Alt sınıflar gıda harcamalarına daha fazla pay ayırıyor
Burjuva iktisadı kapitalist toplumsal yapıları yüzde 20’lik alt ve üst dilimlere ayırır. Bu ölçütler bireylerin toplumsal pozisyonları arasındaki farklılıkları yok sayarak, toplumu “birey” düzeyinde bir sıralamaya tâbi tutar. Oysa bilindiği gibi toplum sınıflardan meydana gelir. Yani en alt yüzde 20 ve en üst yüzde 20 temelde alt ve üst sınıflara tekabül eder.

Bu bağlamda, gelire göre sıralı yüzde 20'lik gruplar itibariyle tüketim harcamalarını inceleyen TÜİK’in yanı sıra söz konusu bu tüketim kalıplarına alt ve üst sınıflar açısından bakıldığında aradaki fark daha anlamlı hale gelmekte. Buna göre, alt ve orta alt sınıfların gıda harcamasına ayırdıkları pay yüzde 30,9 iken, orta ve üst sınıfların gıda harcamalarına ayırdığı pay yüzde 16 oldu. Eğitim harcamalarının oranı ise alt ve orta alt sınıflar için yüzde 0,7 olurken, orta ve üst sınıflar için yüzde 3,4 oldu.

Dolayısıyla, “Hanehalkı Tüketim Harcaması Sonuçlarına” göre, alt sınıflar, üst sınıflara göre gıdaya 2 kat daha fazla pay ayırıyor.

Toplam gıda ve alkolsüz içecekler harcamasının yüzde 13,6'sını alt ve orta alt sınıflar, yüzde 28,4'ünü ise orta ve üst sınıflar yaptı. Konuta yapılan harcamaların yüzde 11'i alt ve orta alt sınıflara ait iken, yüzde 31,6'sı orta ve üst sınıflara ait oldu. Toplam eğitim hizmetleri harcamalarında ise alt ve orta alt sınıfların payı yüzde 3,3 iken orta ve üst sınıfların payı yüzde 62,3 oldu.

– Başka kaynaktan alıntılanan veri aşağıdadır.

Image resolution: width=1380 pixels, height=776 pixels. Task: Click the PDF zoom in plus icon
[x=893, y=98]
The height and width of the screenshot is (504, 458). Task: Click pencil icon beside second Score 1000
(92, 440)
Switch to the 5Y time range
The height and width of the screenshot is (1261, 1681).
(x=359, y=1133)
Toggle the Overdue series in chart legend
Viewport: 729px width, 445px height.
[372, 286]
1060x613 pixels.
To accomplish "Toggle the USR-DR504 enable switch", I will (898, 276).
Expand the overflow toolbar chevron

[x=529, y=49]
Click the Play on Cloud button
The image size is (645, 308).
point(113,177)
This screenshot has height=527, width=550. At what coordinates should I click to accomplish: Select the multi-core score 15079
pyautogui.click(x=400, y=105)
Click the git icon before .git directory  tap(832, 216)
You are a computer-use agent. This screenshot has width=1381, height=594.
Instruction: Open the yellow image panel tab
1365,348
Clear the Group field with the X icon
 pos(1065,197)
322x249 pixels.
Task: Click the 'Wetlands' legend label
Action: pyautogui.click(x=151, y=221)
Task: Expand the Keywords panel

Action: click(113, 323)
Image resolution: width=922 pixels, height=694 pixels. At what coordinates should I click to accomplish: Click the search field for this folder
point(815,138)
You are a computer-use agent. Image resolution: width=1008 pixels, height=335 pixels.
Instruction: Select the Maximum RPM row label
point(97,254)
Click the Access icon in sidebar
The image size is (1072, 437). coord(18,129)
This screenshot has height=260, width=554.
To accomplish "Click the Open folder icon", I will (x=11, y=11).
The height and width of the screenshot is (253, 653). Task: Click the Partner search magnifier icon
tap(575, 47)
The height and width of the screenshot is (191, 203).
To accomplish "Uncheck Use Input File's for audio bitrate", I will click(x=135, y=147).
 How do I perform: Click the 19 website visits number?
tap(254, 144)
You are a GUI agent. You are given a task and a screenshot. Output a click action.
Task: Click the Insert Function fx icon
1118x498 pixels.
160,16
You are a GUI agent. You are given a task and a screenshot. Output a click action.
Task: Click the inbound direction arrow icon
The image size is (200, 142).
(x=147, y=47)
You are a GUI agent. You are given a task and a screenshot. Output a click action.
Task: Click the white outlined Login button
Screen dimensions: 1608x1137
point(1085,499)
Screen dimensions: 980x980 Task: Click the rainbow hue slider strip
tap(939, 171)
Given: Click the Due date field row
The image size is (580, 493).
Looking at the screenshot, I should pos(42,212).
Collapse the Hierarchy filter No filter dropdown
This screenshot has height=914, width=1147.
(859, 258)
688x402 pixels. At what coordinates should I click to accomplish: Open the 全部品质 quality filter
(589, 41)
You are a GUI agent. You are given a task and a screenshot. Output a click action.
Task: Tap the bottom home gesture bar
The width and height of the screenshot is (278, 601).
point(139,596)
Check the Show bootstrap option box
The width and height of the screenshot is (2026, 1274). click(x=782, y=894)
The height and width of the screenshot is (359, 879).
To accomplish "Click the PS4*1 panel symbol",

Harcama kalıpları, toplumsal sınıflara göre değişiyor
Temel gelir kaynağına göre tüketim harcamalarının dağılımı incelendiğinde temel gelir kaynağı maaş, ücret, yevmiye geliri olan emekçi sınıfların yüzde 24,8 ile en yüksek payı konut harcamalarına en düşük payı ise yüzde 1,7 ile sağlık harcamalarına ayırdığı görülmekte.

Diğer taraftan, temel gelir kaynağı müteşebbis geliri olan, yani sermaye sahiplerinin harcamaları içinde ise en yüksek payı yüzde 23,1 ile gıda harcamaları alırken, en düşük pay yüzde 2 ile sağlık harcamalarında oldu.

Böylece ücretliler toplumunun temel taşı olan emekçi sınıflar artan konut piyasasına da paralel olarak, öncelikle temel ihtiyaçlardan biri olan barınma sorununa kaynak ayırırken, üst sınıfların ise daha çok gıda harcamalarına kaynak ayırdığı görülmekte.

Dolayısıyla bu durum, özellikle devletin yaptığı sosyal harcamalarda kesintiye gittiği günümüz toplumlarında geçimini emek gücünü satarak sağlayan emekçi sınıfların gelirlerinin önemli bir bölümünü gıda, barınma gibi temel ihtiyaçlarını karşılamak için kullanmak zorunda olmalarının doğal bir sonucudur.